It’s Memorial Day Weekend here in the States. And you know what that mean…Beach & BBQ on the Grill with friends & Family!!!! *Woo Hoo* (And a 3-day weekend)
So, I am reading this great book called Animal, Vegetable, Miracle: A Year of Food Life (P.S.). It’s about a family that takes the challenge of moving to the farm for a year to eat local farm food and grow their own; the sustainable movement. They are brave people. But, what I really like about this book is when they started discussing how to throw a 100+ guest list party with only local foods. It was neat to read how farming families pull their resources together to make a wonderful party. One person may have free range eggs, the other free range chickens and someone else had lettuce beds to make wonderful vinaigrette salad. Or rhubarb & strawberries in the garden to make the crisp for dessert (the one I will be trying in a couple of days).
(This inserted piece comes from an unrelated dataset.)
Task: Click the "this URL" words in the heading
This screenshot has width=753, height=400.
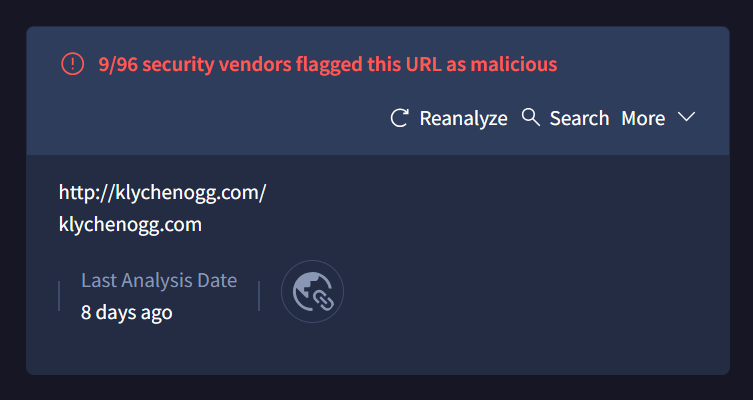Action: 404,64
So, what does this book have to do with Memorial Day Weekend? Since it is my challenge to break the bounds of consumerism I have decided to try and cook most of my meal using locally harvested food from the Farmer’s Market. And I wanted to share my menu:
Lemonade and/or Moroccan Mint Iced Tea
Cherry tomato & mozzarella skewers with Basil
Corn on the Cob
BBQ free range chicken
Potato Salad with Bacon-Vinegar Dressing
I can pick up the lemons, cherry tomatoes, corn, strawberries and rhubarb at the farmer’s market. The mint and basil is from my own garden. From our local natural grocery store I will get the free range chicken and mozzarella cheese. Everything else I already have in my pantry or fridge.
I can’t wait until the BBQ. I am salivating already! I’ll let you know next week if this menu proves to be frugal, too.
What’s on your menu? Have a wonderful Memorial Day Weekend!